Seizing the White Space: Business Model Innovation
Business model innovation is the key to unlocking transformational growth, but few executives know how to apply it to their businesses. In this speech, based on his book Seizing the White Space, Mark Johnson gives them the playbook. Leaving the rhetoric to others, Johnson lays out an eminently practical framework that identifies the four fundamental building blocks that make business models work. Johnson goes on to vividly illustrate how companies are using innovative business models to seize their white space and achieve transformational growth by fulfilling unmet customer needs in their current markets; serving entirely new customers and creating new markets; and responding to tectonic shifts in market demand, government policy, and technologies that affect entire industries. Business model innovators have reshaped entire sectors including retail, aviation, and media, and redistributed billions of dollars of value. With road-tested frameworks, analytics, and diagnostics, his speech gives executives everything they need to reshape their businesses and achieve transformative growth.
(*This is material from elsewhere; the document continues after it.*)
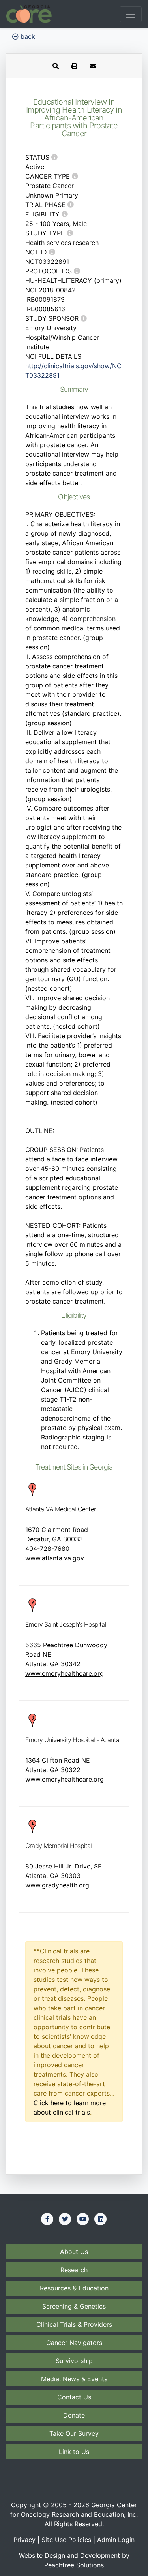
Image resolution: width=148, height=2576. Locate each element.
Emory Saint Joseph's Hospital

Mark Johnson is a co-founder and Senior Partner of Innosight, a strategic innovation consulting and investing company with offices in Massachusetts, Singapore and Switzerland, which he co-founded with Harvard Business School professor Clayton M. Christensen. He has consulted to the Global 1000 and start-up companies in a wide range of industries—including health care, aerospace/defense, enterprise IT, energy, automotive, and consumer packaged goods—and has advised Singapore’s government on innovation and entrepreneurship.
Mark’s most recent work has focused on helping companies envision and create new growth, manage transformation, and achieve renewal through business model innovation. This work is the subject of the McKinsey award-winning Harvard Business Review article, “Reinventing Your Business Model,” as well as his book entitled Seizing the White Space: Business Model Innovation for Growth and Renewal, published in 2010 by Harvard Business Press. He is the author of the Harvard Business Review article "New Business Models in Emerging Markets" with Matt Eyring and Hari Nair. Mark has published articles in the Sloan Management Review, BusinessWeek, Advertising Age, and National Defense.
Prior to co-founding Innosight, Mark was a consultant at Booz Allen Hamilton, where he advised clients on managing innovation and implementing comprehensive change programs. Before that, he served as a nuclear power-trained surface warfare officer in the U.S. Navy.
Mark received an MBA from Harvard Business School, a master’s degree in civil engineering and engineering mechanics from Columbia University, and a bachelor’s degree with distinction in aerospace engineering from the United States Naval Academy.
Mark, his wife, Jane Clayson Johnson, and their children live in Belmont, Massachusetts.